Github user cloud-fan commented on a diff in the pull request:
https://github.com/apache/spark/pull/22237#discussion_r222651368
--- Diff: docs/sql-programming-guide.md ---
@@ -1890,6 +1890,10 @@ working with timestamps in `pandas_udf`s to get the
best performance, see
# Migration Guide
+## Upgrading From Spark SQL 2.4 to 3.0
+
+ - Since Spark 3.0, the `from_json` function supports three modes -
`PERMISSIVE`, `FAILFAST` and `NULLMALFORMED`. The modes can be set via the
`mode` option. `PERMISSIVE` became the default mode. In previous versions,
behavior of `from_json` did not conform to either `PERMISSIVE` nor `FAILFAST`,
especially in processing of malformed JSON records.
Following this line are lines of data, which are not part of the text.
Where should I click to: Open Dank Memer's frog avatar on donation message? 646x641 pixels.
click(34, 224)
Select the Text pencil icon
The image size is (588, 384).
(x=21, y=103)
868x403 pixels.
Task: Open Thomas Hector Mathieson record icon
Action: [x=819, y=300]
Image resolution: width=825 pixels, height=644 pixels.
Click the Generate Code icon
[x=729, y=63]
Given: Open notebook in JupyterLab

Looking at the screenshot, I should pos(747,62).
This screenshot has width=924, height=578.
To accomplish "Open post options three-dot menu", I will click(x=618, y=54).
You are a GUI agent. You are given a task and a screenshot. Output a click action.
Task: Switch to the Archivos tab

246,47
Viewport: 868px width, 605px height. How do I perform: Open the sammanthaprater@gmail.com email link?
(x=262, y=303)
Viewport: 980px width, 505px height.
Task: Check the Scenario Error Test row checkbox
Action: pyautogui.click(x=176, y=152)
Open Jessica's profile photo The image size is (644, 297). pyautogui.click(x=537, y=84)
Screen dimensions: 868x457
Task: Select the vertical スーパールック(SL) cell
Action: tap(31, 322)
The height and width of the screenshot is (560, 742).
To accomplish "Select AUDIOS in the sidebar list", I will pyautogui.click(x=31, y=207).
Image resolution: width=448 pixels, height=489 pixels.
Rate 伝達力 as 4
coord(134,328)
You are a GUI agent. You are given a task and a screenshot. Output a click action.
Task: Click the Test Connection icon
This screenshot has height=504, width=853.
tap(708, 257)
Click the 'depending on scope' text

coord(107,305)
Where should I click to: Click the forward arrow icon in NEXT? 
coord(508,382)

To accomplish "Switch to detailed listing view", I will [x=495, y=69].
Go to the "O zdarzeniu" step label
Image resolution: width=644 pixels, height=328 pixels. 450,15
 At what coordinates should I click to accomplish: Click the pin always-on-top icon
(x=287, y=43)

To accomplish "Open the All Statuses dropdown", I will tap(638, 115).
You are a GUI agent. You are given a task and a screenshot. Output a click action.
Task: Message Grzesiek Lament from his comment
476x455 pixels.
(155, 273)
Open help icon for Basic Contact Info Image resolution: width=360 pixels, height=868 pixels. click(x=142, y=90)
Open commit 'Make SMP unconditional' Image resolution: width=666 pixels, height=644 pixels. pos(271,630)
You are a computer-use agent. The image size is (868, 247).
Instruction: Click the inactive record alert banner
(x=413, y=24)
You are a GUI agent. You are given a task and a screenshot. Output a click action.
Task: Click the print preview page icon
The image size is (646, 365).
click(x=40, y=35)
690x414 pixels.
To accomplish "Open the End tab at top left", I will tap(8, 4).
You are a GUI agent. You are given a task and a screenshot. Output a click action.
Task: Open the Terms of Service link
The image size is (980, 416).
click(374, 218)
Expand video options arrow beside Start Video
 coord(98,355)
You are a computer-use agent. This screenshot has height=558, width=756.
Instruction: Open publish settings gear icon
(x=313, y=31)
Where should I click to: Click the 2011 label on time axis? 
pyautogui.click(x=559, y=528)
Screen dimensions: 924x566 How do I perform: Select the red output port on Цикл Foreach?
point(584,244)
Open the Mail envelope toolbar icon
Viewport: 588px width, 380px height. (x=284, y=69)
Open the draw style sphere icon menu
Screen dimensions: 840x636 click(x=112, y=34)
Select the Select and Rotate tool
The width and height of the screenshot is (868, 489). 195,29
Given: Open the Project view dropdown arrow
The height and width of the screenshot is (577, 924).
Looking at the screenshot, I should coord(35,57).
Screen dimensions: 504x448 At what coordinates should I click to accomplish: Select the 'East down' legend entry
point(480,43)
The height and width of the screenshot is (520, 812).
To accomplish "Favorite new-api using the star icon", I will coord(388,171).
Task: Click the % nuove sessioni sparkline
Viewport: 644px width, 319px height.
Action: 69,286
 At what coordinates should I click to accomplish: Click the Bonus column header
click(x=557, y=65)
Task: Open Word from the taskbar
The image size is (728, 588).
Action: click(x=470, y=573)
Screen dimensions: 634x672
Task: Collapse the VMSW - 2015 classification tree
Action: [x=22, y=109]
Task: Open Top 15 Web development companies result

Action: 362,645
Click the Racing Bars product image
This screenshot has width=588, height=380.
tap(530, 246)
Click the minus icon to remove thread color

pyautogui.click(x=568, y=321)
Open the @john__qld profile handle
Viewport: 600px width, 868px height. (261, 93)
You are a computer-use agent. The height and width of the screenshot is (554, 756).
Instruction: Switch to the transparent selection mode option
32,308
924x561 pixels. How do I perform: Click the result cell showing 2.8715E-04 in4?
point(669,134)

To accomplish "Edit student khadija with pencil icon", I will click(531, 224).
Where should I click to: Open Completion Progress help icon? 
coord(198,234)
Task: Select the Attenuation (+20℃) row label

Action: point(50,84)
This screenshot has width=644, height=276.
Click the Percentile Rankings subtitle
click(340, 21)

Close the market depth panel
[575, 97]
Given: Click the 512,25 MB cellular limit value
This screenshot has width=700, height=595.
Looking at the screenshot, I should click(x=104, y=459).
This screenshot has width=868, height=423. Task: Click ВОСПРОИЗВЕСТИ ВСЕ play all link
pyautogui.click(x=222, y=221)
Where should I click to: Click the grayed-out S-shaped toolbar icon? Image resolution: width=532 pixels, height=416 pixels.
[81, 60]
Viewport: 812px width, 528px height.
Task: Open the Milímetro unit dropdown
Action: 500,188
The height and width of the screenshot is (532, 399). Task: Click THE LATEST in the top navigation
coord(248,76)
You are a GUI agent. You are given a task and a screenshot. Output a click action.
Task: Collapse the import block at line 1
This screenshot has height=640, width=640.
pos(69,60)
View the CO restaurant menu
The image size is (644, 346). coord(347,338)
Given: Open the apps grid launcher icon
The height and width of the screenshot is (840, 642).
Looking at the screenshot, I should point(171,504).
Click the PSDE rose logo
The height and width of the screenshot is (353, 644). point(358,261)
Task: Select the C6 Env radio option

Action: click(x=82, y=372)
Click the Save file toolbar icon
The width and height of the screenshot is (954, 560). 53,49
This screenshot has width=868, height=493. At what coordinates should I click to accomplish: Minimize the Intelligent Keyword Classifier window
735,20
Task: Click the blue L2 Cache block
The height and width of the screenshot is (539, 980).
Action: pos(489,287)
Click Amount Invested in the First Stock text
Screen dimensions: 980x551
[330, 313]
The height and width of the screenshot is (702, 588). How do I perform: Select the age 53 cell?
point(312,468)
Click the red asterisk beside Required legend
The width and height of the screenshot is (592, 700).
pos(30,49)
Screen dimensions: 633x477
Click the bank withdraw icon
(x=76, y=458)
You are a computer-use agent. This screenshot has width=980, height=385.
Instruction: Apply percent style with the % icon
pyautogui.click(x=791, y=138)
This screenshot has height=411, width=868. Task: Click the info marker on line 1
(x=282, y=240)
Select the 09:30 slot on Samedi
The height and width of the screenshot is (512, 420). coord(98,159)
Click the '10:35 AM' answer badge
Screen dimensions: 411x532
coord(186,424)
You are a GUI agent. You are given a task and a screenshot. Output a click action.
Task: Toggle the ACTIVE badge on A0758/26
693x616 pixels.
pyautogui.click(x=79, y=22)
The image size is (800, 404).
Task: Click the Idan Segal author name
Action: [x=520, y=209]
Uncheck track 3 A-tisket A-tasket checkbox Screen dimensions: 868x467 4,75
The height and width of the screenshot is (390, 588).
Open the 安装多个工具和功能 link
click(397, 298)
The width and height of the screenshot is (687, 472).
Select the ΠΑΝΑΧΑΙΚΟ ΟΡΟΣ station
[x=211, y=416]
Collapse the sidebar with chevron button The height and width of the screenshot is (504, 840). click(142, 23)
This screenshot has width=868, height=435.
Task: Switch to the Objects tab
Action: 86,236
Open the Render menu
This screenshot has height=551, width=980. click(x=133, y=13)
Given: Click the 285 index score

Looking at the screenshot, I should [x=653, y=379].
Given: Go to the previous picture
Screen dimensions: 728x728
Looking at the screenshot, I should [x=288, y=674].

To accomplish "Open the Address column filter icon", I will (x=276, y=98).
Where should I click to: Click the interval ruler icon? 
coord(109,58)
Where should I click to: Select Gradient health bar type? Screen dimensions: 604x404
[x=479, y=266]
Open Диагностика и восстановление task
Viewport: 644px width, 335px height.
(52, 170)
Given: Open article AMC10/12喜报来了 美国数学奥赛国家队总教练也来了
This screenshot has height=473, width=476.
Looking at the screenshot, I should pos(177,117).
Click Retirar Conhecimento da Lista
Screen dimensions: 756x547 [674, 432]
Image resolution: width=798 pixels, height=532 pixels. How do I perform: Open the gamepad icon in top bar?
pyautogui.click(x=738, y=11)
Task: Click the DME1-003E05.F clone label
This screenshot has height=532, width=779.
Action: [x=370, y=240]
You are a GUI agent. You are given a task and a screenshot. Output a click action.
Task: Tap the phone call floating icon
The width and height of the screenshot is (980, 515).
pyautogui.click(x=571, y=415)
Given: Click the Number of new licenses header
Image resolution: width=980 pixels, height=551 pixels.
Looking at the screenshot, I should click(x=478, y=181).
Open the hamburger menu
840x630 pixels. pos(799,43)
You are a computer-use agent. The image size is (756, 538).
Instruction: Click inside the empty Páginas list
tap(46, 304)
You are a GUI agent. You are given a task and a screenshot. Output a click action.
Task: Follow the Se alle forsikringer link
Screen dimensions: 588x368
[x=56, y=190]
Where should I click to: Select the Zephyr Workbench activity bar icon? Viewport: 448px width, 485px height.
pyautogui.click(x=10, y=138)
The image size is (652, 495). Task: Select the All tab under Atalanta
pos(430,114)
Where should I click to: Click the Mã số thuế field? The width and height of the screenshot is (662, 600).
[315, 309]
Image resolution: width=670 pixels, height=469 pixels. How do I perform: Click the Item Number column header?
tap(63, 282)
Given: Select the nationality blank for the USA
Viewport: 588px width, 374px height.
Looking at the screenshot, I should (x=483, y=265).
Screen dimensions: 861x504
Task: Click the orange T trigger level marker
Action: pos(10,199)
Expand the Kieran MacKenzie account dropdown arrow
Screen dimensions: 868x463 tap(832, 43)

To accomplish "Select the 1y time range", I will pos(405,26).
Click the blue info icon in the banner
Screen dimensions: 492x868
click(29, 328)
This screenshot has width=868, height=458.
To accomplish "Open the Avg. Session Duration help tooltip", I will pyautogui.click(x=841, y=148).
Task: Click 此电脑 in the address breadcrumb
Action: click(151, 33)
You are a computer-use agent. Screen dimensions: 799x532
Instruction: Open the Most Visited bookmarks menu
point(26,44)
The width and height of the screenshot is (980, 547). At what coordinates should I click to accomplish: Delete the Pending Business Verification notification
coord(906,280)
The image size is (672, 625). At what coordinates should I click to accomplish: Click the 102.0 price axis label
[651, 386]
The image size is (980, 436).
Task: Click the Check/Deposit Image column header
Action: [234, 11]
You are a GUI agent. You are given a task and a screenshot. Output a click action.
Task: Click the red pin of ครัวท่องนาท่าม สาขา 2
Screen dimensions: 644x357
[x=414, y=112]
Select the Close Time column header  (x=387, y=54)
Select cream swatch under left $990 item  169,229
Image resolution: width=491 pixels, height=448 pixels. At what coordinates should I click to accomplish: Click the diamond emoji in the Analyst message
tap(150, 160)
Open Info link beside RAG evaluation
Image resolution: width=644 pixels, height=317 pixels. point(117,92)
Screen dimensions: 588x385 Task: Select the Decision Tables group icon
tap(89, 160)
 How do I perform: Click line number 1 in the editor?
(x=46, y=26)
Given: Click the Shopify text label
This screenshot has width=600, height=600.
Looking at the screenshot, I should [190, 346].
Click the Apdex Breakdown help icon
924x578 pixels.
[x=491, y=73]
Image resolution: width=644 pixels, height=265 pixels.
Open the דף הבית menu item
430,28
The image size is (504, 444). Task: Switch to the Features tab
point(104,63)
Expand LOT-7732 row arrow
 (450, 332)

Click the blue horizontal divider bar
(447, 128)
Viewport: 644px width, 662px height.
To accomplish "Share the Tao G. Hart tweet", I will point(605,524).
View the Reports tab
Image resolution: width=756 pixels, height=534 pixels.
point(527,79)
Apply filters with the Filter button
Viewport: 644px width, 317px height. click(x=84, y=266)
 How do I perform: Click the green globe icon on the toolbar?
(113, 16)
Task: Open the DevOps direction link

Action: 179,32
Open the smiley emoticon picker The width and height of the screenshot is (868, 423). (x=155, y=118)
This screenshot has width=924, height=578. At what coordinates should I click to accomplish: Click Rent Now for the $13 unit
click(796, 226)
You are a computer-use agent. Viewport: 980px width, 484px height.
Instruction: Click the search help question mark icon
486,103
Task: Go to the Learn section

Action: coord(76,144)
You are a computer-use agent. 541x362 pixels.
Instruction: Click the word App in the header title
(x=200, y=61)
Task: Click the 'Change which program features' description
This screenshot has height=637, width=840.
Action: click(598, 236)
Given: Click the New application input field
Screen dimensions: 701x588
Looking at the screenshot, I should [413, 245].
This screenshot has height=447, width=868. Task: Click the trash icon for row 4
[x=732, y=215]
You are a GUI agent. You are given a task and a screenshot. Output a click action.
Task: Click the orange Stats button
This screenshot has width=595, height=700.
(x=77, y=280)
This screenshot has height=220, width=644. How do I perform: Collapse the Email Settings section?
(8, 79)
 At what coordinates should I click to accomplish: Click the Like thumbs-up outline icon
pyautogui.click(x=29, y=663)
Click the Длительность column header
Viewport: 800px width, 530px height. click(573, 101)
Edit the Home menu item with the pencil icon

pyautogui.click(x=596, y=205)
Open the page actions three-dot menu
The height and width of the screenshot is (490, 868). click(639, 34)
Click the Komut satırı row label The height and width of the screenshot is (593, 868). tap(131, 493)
For example, the JSON
string `{"a" 1}` with the schema `a INT` is converted to `null` by previous
versions but Spark 3.0 converts it to `Row(null)`. In version 2.4 and earlier,
arrays of JSON objects are considered as invalid and converted to `null` if
specified schema is `StructType`. Since Spark 3.0, the input is considered as a
valid JSON array and only its first element is parsed if it conforms to the
specified `StructType`. To restore the previous behavior, set the JSON option
`mode` to `NULLMALFORMED`.
--- End diff --
how about `PERMISSIVE`, `FAILFAST` and `LEGACY`?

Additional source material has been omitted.